Leukocyte-endothelial cell interaction is necessary for photodynamic therapy induced vascular permeabilization.

Photodynamic therapy (PDT) affects vascular barrier function and thus increases vessel permeability. This phenomenon may be exploited to facilitate targeted drug delivery and may lead to a new clinical application of photodynamic therapy. Here, we investigate the role of leukocyte recruitment for PDT-induced vascular permeabilization. Fluorescein isothiocyanate dextran (FITC-D, 2,000 kDa) was injected intravenously 120 minutes after focal PDT on striated muscle in nude mice bearing dorsal skinfold chambers (Visudyne® 800 µg/kg, fluence rate 300 mW/cm2 , light dose of 200 J/cm2). Leukocyte interaction with endothelial cells was inhibited by antibodies functionally blocking adhesion molecules ("MABS-PDT" group, n = 5); control animals had PDT but no antibody injection (group "PDT", n = 7).

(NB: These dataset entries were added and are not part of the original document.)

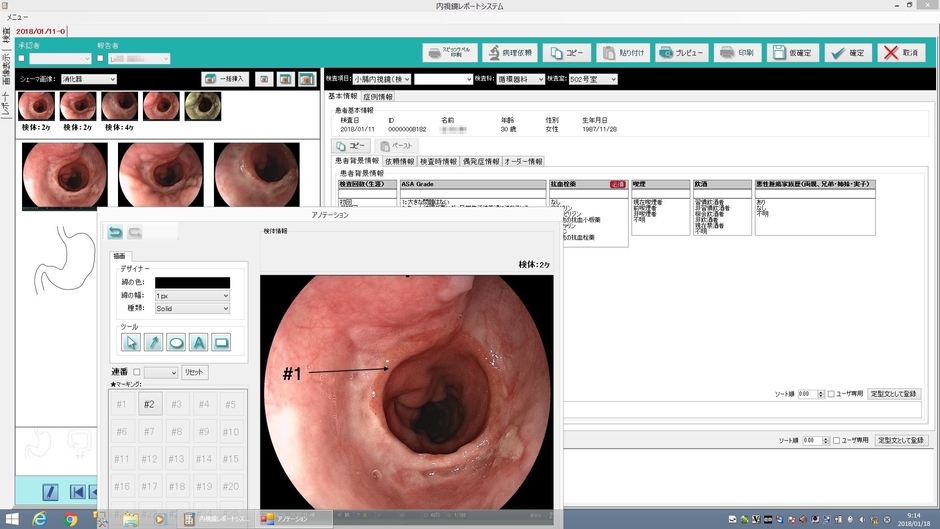Screen dimensions: 940x529
Task: Click the 確定 confirm button
Action: coord(847,52)
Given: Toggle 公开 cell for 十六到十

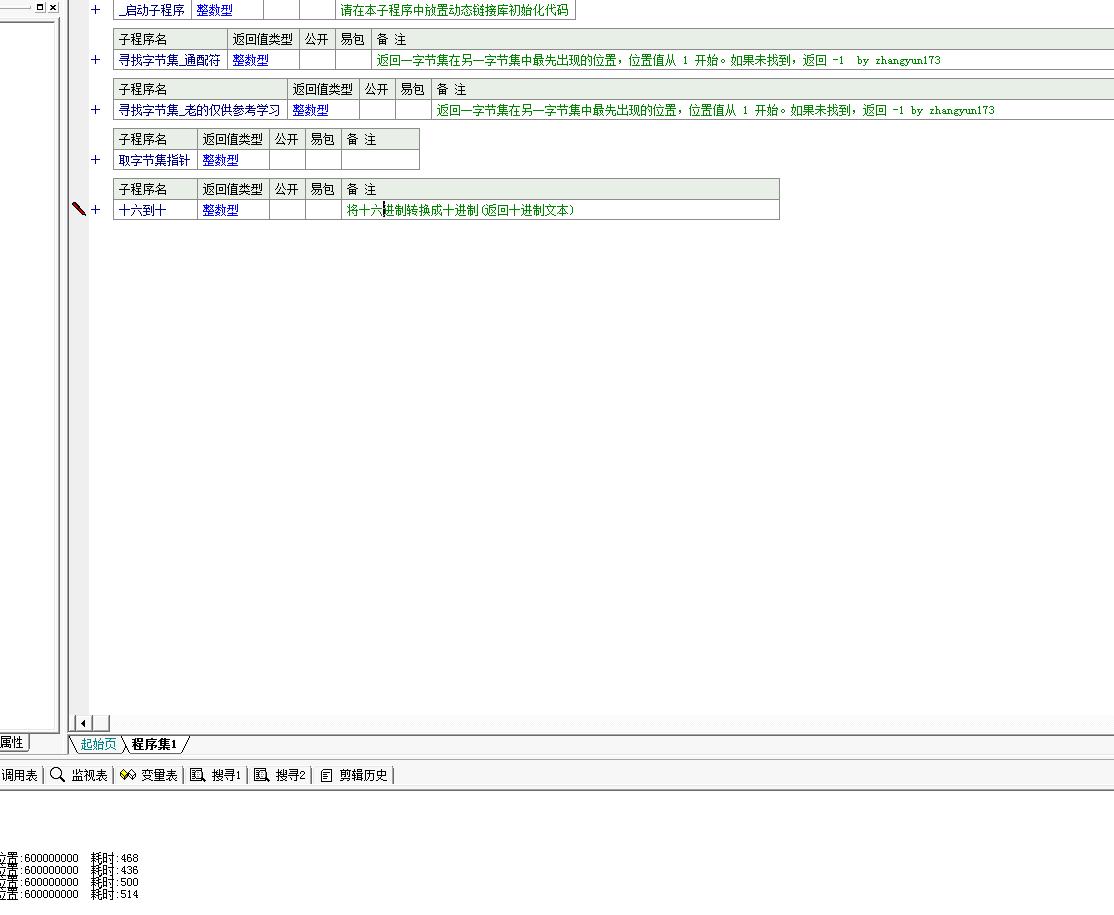Looking at the screenshot, I should [x=287, y=210].
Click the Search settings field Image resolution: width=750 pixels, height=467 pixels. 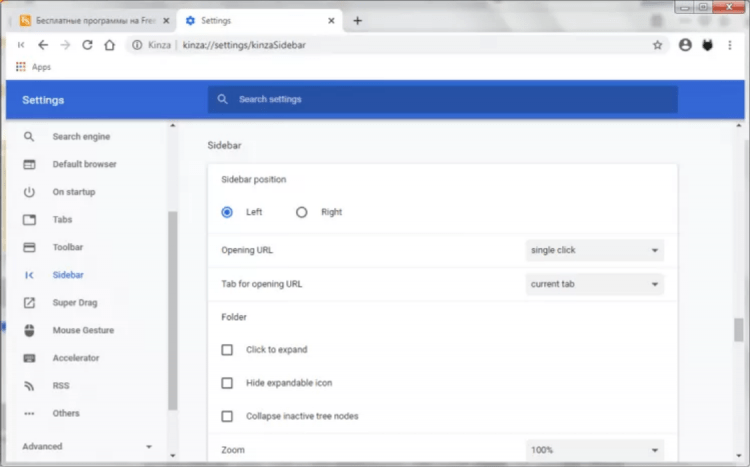[x=442, y=100]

By intravital microscopy, we monitored leukocyte rolling and sticking in real-time before, 90 and 180 minutes after PDT. The extravasation of FITC-D from striated muscle vessels into the interstitial space was determined in vivo during 45 minutes to assess treatment-induced alterations of vascular permeability. PDT significantly increased the recruitment of leukocytes and enhanced the leakage of FITC-D. Neutralization of adhesion molecules before PDT suppressed the rolling of leukocytes along the venular endothelium and significantly reduced the extravasation of FITC-D as compared to control animals (156 ± 27 vs. 11 ± 2 (mean ± SEM, number of WBC/30 seconds mm vessel circumference; P < 0.05) at 90 minutes after PDT and 194 ± 21 vs. 14 ± 4 at 180 minutes after PDT). In contrast, leukocyte sticking was not downregulated by the antibody treatment. Leukocyte recruitment plays an essential role in the permeability-enhancing effect of PDT.